Wolfburn has retaken the honour of being the UK’s most northerly mainland whisky from Pulteney, having been revived in 2016 after closure and indeed erasure from the landscape for nigh on 160 years.

Tasting notes Old Pulteney 10-year-Old

NOSE: It has all the aromas of a coastal town in summer: salt, ozone, old stone harbour b reakwaters drying in the sun.

MOUTH: It has a taste reminiscent of a windswept, dry, hot beach.

FINISH and BREATHE: After the initial flavours it fades to an after taste finish of dark chocolate and a nettle-like astringency.

OVERALL: Pulteney is almost a style of whisky in its own right, similar to, if anything, Springbank and the other Campbelltown malts in its ascetic saltiness. It is, even at this basic level, one of the world’s great whiskies, terrible underrated and available cheaply for around £30.

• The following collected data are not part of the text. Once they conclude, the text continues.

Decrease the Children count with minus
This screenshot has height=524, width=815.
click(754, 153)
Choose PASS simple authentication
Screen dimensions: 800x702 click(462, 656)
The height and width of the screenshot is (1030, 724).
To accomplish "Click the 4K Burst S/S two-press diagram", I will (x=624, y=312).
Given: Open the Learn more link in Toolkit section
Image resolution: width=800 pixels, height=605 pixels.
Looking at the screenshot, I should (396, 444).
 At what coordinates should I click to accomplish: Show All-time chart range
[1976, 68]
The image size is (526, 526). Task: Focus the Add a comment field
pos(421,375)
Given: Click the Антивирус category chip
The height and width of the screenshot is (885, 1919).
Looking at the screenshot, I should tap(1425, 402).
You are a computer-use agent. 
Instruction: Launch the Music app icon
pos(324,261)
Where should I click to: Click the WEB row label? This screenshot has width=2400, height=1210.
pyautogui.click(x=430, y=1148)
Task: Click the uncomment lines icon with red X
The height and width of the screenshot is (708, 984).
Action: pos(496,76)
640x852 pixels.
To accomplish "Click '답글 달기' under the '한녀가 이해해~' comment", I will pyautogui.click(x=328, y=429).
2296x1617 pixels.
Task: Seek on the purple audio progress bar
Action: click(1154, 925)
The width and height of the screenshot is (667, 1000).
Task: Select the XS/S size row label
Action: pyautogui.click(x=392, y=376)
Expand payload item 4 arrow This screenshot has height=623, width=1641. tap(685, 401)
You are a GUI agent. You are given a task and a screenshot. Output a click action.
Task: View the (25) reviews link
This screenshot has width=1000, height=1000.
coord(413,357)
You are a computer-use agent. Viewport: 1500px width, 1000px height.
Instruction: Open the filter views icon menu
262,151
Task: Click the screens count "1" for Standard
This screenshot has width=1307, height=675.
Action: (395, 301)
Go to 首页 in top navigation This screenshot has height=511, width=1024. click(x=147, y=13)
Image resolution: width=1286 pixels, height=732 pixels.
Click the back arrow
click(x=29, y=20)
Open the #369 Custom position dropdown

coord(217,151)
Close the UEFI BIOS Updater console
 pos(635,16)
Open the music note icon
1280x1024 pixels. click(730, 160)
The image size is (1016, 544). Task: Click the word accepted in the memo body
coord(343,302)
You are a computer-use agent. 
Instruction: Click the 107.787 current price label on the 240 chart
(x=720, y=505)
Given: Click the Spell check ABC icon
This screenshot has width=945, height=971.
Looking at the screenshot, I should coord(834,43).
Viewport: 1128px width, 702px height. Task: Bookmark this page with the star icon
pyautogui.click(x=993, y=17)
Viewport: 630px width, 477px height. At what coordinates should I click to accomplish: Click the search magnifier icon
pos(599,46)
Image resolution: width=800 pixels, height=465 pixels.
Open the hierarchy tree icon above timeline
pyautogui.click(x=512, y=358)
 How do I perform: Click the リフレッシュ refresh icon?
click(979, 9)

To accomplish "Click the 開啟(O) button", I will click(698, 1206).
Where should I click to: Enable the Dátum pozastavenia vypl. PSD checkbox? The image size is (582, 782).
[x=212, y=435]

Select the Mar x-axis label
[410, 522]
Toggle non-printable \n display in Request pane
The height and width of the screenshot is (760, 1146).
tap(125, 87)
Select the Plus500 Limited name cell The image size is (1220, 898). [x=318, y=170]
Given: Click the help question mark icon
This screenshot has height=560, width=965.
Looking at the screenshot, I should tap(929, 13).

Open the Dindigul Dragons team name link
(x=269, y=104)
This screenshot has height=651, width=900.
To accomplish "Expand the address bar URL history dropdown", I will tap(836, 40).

Tasting notes Wolfburn Aurora

NOSE: First nasal whiff is all the pungent, burnt rubber aroma of an old fashioned chemist or dental surgery. Sulphur, and that’s probably to do with the casks used for ageing. A small, new distillery’s supply of oak will always be problematic, and working out the relationship between the spirit from the still and the oak that’s available can take, well, time.

MOUTH: It’s better in the mouth, with a slightly rusty, leaf mould taste, but with cinnamon and vanilla coming through strongly.

FINISH and BREATHE: Finish is burnt cork and stewed tea.

OVERALL: Wolfburn Aurora is a very young whisky indeed. Now, age is no guarantee of quality, and a brand-new distillery is understandably keen to get its product to market after that compulsory three-year wait in oak before a spirit can be called Scotch Whisky. So buying a bottle of Aurora for £44 or thereabouts is really about curiosity combined with geographical loyalty. Because to be frank, this is a whisky which needs more time in the wood.

NOTE:

Both of these whiskies were nosed and tasted at their bottled alcoholic strength, which is 40 per cent for Pulteney and 46 for Wolfburn. No added water, in other words. I think you can see which my choice would be. However, add some tablet and the Swilchies will doubtless be appeased by Wolfburn Aurora. Give it time. And maybe some ice cream.